Creating Facebook was a bold move, but CEO Mark Zuckerberg just proposed what he said is an even bolder one: Curing all the world's diseases.
"While helping to connect the world will always be the most important thing that I do, there are more global challenges that I also feel a responsibility to help solve, to create a better world for my daughter and all future generations," Zuckerberg told investors in a conference call Wednesday. "Things like helping to cure all disease by the end of the century."
In his spare time, Zuckerberg also hopes to upgrade the world's education system through personalization and protecting the environment from climate change, he said, as part of his Chan-Zuckerberg Initiative, a humanitarian organization he founded with his wife, pediatrician Priscilla Chan.
In a December letter, Zuckerberg debuted the initiative, pledging to give 99 percent of his Facebook shares to humanitarian causes within his lifetime.

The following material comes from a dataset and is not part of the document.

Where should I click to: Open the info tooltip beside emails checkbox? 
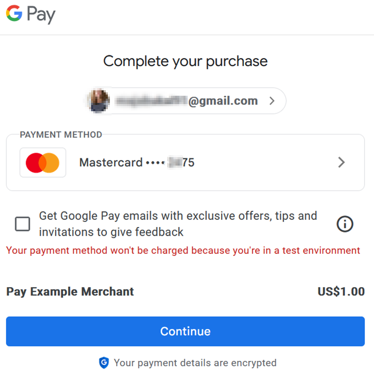[344, 224]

There, he wrote that spending on medical treatments was 50 times more than investment in medical research, noting that as technology accelerates, "we have a real shot at preventing, curing or managing all or most of the rest in the next 100 years," especially heart disease, cancer, stroke, neurodegenerative and infectious diseases.
As Facebook reported quarterly earnings Wednesday, the company also unveiled a proposal to that would allow Zuckerberg to retain interest in Facebook while also selling his shares. It would work by creating a new non-voting Class C stock, issuing two new shares for each outstanding Class A and Class B share held. Zuckerberg said he won't sell more than $1 billion worth of shares each year.
"Today's board proposal would us to maintain and improve the voting structure that has served us well and allow me to fund the Chan-Zuckerberg Initiative," Zuckerberg said.